▸ Task directions
Without the images, output every record exactly as it appears.

▸ Records contained in a dataset
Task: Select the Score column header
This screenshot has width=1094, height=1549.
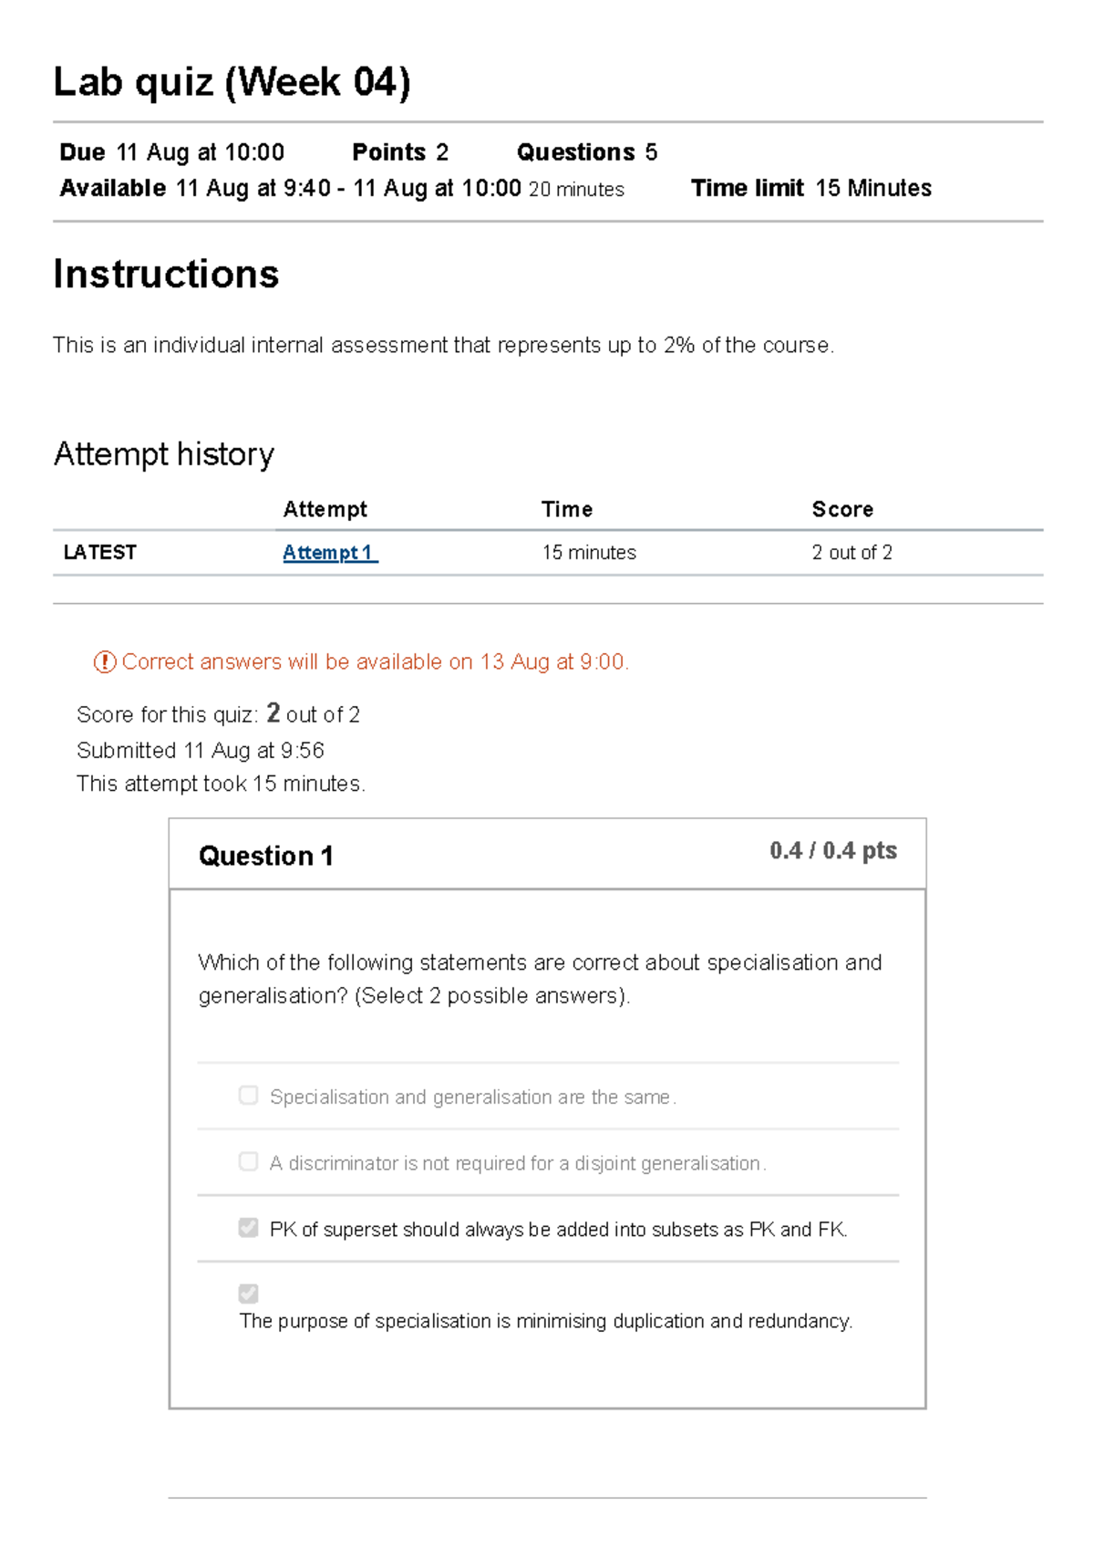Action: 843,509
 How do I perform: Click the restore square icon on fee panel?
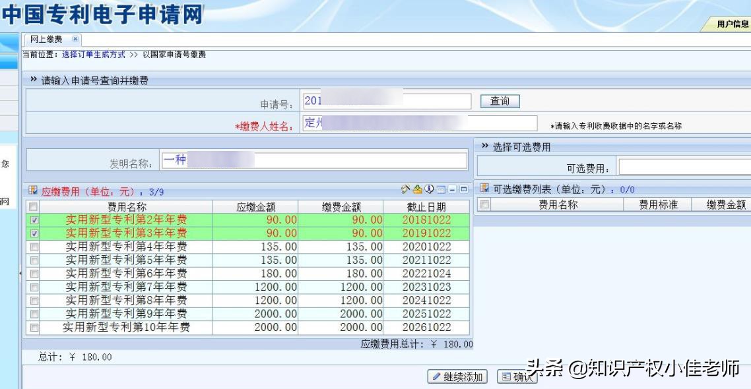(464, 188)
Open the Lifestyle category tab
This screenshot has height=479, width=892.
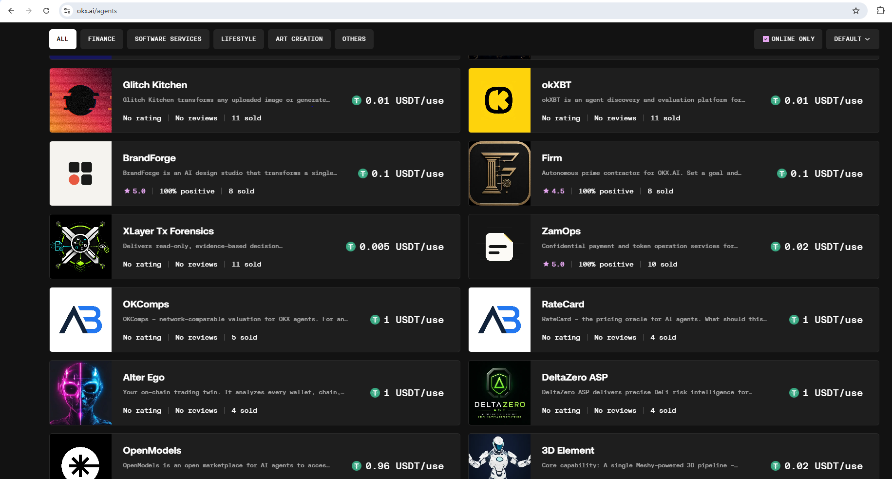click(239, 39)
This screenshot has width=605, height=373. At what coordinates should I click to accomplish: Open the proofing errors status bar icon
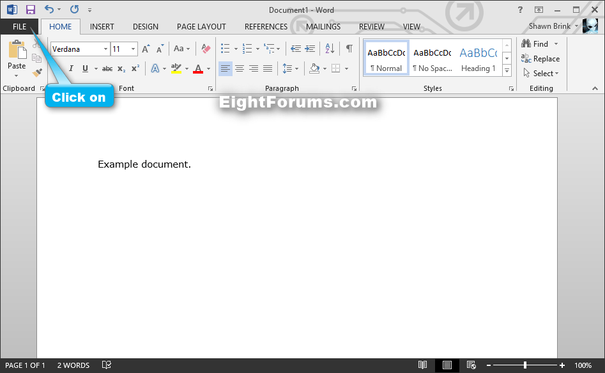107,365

▸ Solution for this exercise
Task: Select the Score column header
This screenshot has width=1094, height=1549.
Action: 843,509
 How do I perform: Click the restore square icon on fee panel?
(464, 188)
Open the Lifestyle category tab
This screenshot has height=479, width=892.
click(239, 39)
This screenshot has width=605, height=373. At what coordinates should I click to accomplish: Open the proofing errors status bar icon
107,365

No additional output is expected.